Return verbatim the run of lines that opens with the line holding "The width and height of the screenshot is (529, 370)." and closes with the last line of the records.

↓↓↓

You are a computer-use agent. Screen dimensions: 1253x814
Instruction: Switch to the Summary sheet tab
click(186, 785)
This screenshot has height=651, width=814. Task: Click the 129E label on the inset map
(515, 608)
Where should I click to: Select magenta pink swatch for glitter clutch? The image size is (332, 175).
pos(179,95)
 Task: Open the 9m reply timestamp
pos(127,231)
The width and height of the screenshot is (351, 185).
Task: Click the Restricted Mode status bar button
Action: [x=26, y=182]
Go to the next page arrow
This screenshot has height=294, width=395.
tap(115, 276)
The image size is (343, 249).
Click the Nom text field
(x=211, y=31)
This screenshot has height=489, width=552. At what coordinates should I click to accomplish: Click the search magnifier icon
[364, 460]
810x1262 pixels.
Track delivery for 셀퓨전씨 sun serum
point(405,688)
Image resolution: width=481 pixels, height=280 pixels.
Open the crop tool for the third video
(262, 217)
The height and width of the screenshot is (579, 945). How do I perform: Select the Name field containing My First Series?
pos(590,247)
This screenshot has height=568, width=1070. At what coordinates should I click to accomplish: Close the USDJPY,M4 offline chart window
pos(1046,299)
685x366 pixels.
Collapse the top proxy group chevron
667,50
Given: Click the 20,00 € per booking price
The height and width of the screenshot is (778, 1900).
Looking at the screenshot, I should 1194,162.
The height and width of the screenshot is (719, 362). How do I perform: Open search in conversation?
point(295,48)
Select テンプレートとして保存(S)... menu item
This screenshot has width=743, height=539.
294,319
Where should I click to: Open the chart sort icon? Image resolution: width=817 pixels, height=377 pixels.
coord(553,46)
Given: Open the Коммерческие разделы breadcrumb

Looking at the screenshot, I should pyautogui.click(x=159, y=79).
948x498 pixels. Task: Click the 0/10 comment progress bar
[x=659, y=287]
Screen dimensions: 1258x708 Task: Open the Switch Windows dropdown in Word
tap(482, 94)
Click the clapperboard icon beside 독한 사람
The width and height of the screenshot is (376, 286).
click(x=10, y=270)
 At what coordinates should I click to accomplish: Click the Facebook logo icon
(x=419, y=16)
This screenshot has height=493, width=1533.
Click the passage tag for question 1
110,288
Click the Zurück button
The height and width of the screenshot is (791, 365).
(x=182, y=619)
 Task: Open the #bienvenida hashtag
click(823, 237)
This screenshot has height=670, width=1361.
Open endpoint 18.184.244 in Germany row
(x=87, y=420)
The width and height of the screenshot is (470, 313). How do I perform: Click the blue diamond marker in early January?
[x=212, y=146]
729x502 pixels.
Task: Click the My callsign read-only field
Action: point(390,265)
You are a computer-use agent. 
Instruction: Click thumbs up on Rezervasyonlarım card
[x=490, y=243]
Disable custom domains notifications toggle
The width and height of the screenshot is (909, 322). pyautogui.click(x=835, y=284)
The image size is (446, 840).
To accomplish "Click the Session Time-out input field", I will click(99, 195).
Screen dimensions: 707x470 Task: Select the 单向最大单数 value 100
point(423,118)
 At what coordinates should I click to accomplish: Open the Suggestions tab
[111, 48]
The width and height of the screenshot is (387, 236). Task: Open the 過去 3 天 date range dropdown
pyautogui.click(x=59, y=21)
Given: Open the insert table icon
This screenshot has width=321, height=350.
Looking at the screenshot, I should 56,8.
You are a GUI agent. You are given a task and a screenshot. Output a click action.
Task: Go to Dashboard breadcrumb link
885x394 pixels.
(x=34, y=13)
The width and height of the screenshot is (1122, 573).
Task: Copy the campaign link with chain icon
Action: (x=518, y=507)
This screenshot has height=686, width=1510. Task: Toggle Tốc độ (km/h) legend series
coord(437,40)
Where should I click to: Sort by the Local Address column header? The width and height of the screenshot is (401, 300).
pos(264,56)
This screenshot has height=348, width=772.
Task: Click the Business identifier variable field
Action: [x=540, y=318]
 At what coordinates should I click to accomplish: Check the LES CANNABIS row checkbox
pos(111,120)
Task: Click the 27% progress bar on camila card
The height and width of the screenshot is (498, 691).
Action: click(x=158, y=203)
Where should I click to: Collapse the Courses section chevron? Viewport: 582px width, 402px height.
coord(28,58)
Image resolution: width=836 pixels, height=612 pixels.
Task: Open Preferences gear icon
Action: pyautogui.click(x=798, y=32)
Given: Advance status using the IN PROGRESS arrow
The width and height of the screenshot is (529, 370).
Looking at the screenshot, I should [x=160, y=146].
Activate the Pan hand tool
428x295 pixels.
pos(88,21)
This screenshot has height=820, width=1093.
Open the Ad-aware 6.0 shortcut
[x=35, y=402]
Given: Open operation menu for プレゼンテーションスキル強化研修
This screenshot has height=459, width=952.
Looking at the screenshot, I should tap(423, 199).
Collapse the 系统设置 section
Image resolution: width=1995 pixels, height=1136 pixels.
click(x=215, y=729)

↑↑↑

Output for this task:
The width and height of the screenshot is (529, 370).
Looking at the screenshot, I should [x=160, y=146].
Activate the Pan hand tool
428x295 pixels.
pos(88,21)
This screenshot has height=820, width=1093.
Open the Ad-aware 6.0 shortcut
[x=35, y=402]
Given: Open operation menu for プレゼンテーションスキル強化研修
This screenshot has height=459, width=952.
Looking at the screenshot, I should tap(423, 199).
Collapse the 系统设置 section
Image resolution: width=1995 pixels, height=1136 pixels.
click(x=215, y=729)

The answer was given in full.